Directive: Locate every line in the data below that contains the string "resistor" and copy each one out. Matching is case-sensitive.

Data shown:
** START **

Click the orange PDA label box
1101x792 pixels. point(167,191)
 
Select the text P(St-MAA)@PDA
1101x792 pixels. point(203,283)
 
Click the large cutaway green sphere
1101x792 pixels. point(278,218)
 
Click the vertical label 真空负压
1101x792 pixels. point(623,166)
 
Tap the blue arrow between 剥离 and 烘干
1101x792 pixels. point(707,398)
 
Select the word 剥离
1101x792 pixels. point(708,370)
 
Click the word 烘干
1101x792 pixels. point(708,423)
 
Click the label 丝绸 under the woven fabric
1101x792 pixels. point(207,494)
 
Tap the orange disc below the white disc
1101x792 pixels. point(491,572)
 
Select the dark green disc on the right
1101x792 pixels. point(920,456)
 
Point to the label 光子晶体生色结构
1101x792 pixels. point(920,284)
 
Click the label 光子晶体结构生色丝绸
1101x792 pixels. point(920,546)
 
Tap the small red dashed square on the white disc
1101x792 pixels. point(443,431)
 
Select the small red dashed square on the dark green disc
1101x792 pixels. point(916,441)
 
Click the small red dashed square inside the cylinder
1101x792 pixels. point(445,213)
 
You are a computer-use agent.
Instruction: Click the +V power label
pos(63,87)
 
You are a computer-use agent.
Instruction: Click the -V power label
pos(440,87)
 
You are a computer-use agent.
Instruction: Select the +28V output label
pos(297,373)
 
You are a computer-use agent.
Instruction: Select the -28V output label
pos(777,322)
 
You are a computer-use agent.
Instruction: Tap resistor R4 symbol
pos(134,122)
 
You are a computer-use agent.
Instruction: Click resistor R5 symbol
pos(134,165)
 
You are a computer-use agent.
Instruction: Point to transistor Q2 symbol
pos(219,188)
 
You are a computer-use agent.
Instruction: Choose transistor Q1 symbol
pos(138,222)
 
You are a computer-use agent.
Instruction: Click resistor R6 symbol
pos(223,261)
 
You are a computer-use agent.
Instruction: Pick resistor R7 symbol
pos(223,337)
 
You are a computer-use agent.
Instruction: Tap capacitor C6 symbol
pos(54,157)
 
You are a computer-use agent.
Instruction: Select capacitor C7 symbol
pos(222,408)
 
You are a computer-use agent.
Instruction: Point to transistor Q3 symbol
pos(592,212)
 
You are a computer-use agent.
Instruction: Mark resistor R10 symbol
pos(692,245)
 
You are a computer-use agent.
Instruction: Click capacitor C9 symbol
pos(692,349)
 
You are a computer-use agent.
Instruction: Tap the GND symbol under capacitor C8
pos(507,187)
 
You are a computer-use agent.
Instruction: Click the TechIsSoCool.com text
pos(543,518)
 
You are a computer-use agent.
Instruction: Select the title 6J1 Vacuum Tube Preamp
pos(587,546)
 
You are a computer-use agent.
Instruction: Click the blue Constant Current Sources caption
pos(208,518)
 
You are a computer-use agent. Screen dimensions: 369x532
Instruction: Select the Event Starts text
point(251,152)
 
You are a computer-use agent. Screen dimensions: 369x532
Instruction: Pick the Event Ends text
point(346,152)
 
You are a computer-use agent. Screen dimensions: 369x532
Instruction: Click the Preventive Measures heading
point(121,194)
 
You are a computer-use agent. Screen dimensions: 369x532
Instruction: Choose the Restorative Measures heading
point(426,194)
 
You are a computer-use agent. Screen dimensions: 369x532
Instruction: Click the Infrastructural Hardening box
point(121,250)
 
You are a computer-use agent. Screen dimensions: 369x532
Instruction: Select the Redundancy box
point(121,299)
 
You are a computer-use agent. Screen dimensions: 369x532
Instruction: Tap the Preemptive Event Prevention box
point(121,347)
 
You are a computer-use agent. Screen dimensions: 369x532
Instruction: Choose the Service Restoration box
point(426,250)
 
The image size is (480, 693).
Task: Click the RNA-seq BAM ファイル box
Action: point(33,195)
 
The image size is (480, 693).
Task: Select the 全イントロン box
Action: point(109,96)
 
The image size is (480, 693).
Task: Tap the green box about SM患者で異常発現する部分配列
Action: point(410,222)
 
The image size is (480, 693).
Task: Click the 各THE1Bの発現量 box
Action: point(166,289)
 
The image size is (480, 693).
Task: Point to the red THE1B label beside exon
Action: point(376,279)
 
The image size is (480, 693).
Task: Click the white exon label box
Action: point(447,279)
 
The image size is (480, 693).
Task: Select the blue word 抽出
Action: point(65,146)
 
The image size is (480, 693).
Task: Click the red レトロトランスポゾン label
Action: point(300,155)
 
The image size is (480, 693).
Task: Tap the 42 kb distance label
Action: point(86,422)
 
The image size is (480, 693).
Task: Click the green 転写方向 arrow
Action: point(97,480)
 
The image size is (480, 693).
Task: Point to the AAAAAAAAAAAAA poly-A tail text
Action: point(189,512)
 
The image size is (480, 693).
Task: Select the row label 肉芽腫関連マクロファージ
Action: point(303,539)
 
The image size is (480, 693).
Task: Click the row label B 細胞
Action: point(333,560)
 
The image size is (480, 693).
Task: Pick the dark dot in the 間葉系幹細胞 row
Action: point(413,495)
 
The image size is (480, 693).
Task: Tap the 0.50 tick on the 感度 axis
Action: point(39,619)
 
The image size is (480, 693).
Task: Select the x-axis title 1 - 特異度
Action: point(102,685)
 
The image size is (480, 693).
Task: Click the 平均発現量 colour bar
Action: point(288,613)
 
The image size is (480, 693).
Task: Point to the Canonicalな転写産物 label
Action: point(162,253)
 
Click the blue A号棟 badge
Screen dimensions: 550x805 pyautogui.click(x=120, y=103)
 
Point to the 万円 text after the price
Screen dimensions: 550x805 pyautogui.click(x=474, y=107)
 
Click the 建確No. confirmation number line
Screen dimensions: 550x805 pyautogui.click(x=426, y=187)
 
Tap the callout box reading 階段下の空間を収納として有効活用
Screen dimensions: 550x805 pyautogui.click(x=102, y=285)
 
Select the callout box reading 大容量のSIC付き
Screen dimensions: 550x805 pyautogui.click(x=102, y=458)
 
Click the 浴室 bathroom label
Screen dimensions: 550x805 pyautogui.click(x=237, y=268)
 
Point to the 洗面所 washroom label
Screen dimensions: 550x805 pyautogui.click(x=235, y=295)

** END **

Response to this exercise:
Instruction: Tap resistor R4 symbol
Instruction: Click resistor R5 symbol
Instruction: Click resistor R6 symbol
Instruction: Pick resistor R7 symbol
Instruction: Mark resistor R10 symbol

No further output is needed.